** What you will do **
In the entries below, how many lines contain the word "Comparison"? State the number and nothing more.

** Opening Task material block **

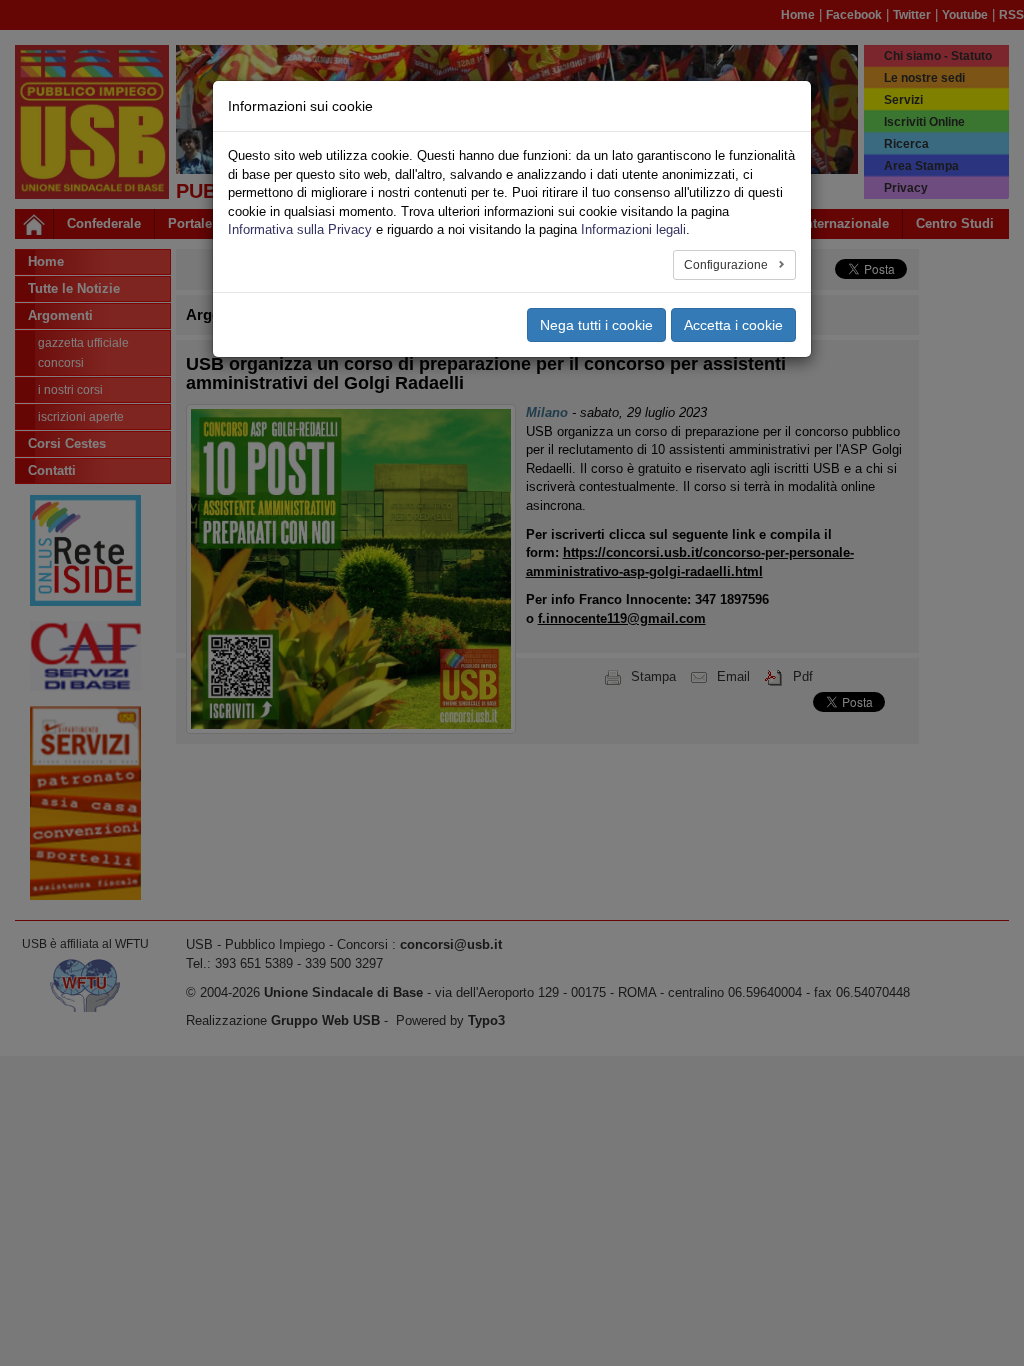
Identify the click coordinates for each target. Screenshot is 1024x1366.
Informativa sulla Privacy (300, 229)
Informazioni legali (633, 229)
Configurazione (727, 265)
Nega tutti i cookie (596, 325)
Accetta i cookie (733, 325)
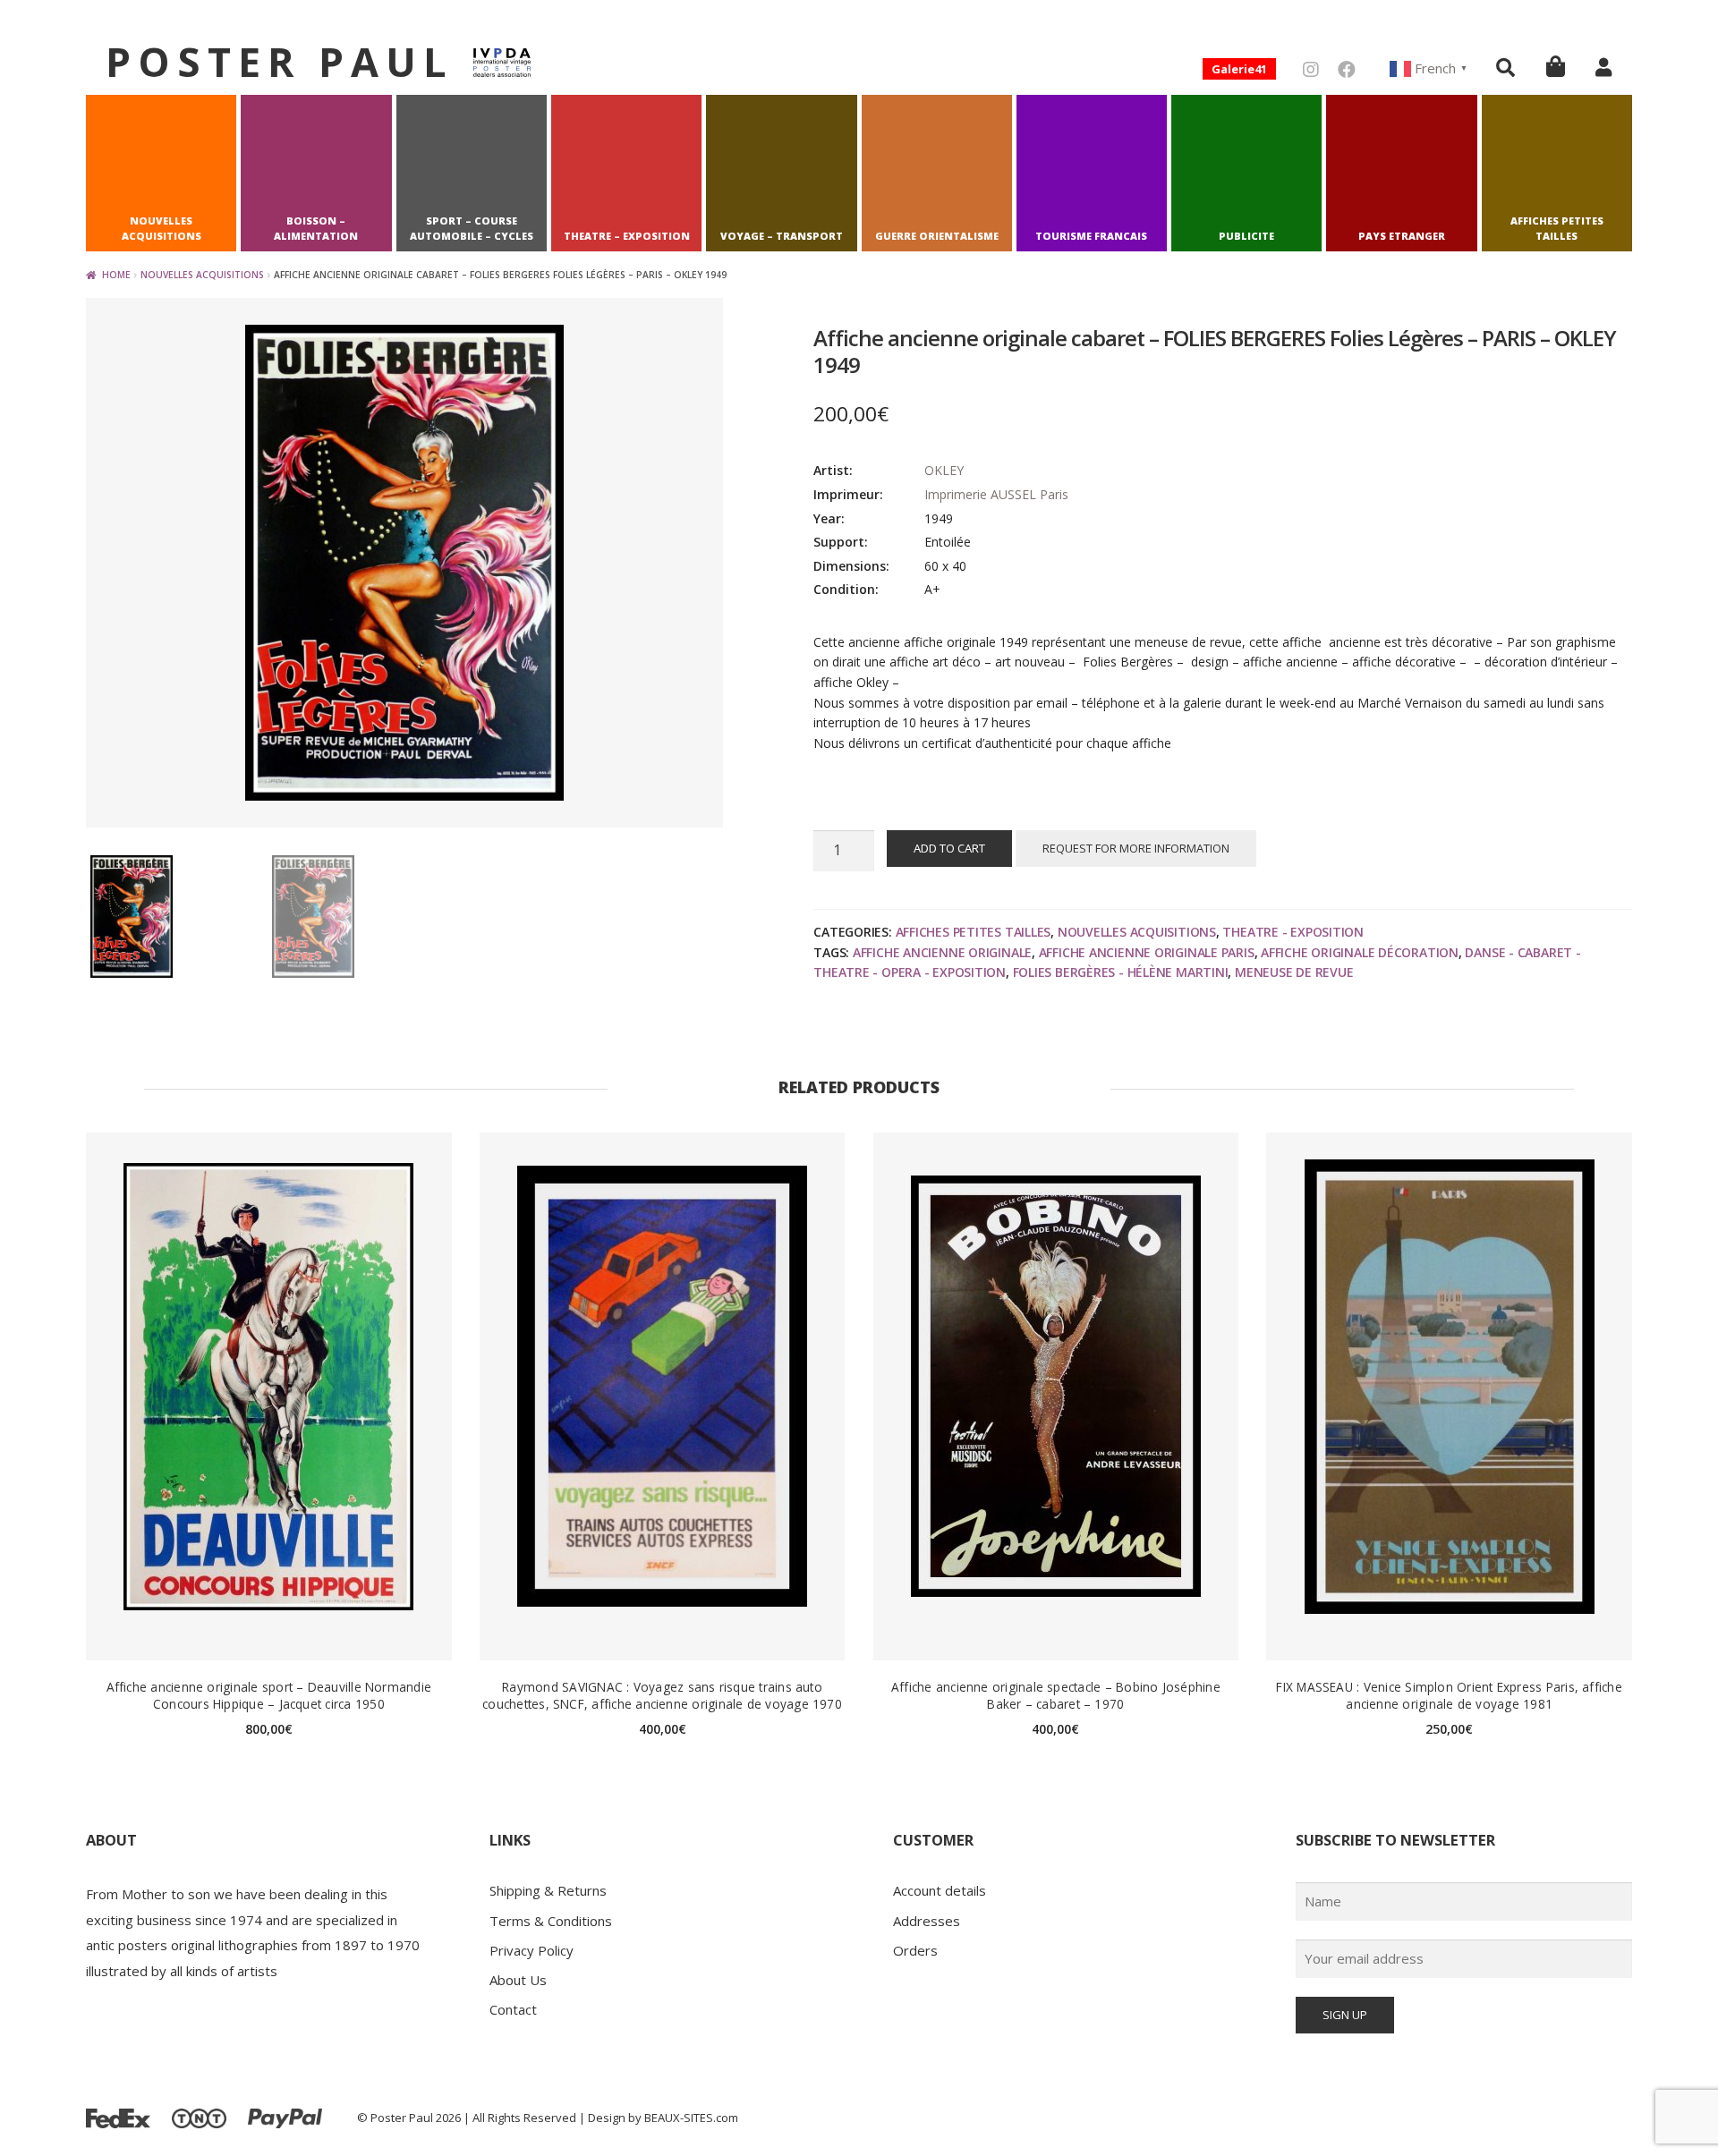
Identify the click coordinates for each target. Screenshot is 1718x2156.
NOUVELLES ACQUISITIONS (161, 228)
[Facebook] (1347, 69)
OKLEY (944, 470)
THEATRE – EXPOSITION (627, 235)
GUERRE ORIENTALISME (937, 235)
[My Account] (1603, 67)
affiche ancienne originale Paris (1146, 952)
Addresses (926, 1921)
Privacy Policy (531, 1950)
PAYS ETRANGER (1401, 235)
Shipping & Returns (548, 1890)
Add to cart (949, 848)
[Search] (1505, 67)
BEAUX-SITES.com (691, 2117)
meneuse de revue (1294, 971)
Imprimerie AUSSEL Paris (996, 494)
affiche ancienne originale (942, 952)
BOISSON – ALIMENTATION (316, 228)
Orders (915, 1950)
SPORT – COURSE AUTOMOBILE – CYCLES (471, 228)
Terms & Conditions (550, 1921)
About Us (518, 1980)
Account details (939, 1890)
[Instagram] (1311, 69)
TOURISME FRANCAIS (1091, 235)
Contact (513, 2009)
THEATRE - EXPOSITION (1293, 931)
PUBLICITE (1246, 235)
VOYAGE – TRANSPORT (781, 235)
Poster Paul (280, 61)
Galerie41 (1239, 69)
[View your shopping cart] (1555, 66)
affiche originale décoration (1360, 952)
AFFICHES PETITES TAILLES (1556, 228)
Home (116, 274)
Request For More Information (1135, 848)
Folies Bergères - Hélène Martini (1121, 971)
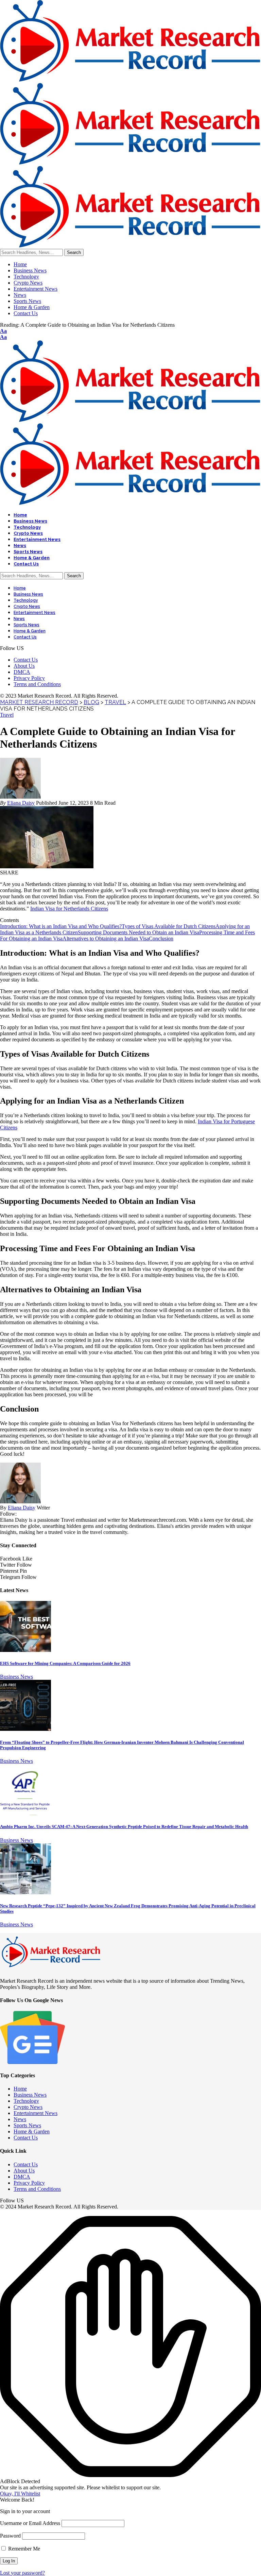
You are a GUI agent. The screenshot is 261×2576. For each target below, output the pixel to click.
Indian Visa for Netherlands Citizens (69, 908)
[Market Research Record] (130, 163)
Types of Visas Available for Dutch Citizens (168, 926)
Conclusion (161, 938)
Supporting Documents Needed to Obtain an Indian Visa (138, 932)
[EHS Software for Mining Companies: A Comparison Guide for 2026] (25, 1650)
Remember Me (23, 2549)
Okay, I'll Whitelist (20, 2493)
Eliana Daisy (21, 803)
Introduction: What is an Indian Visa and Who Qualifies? (61, 926)
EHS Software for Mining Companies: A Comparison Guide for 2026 (65, 1663)
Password (10, 2536)
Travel (7, 715)
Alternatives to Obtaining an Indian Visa (106, 938)
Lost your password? (22, 2573)
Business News (16, 1676)
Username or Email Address (30, 2523)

** Closing Task material block **

** Exercise solution **
2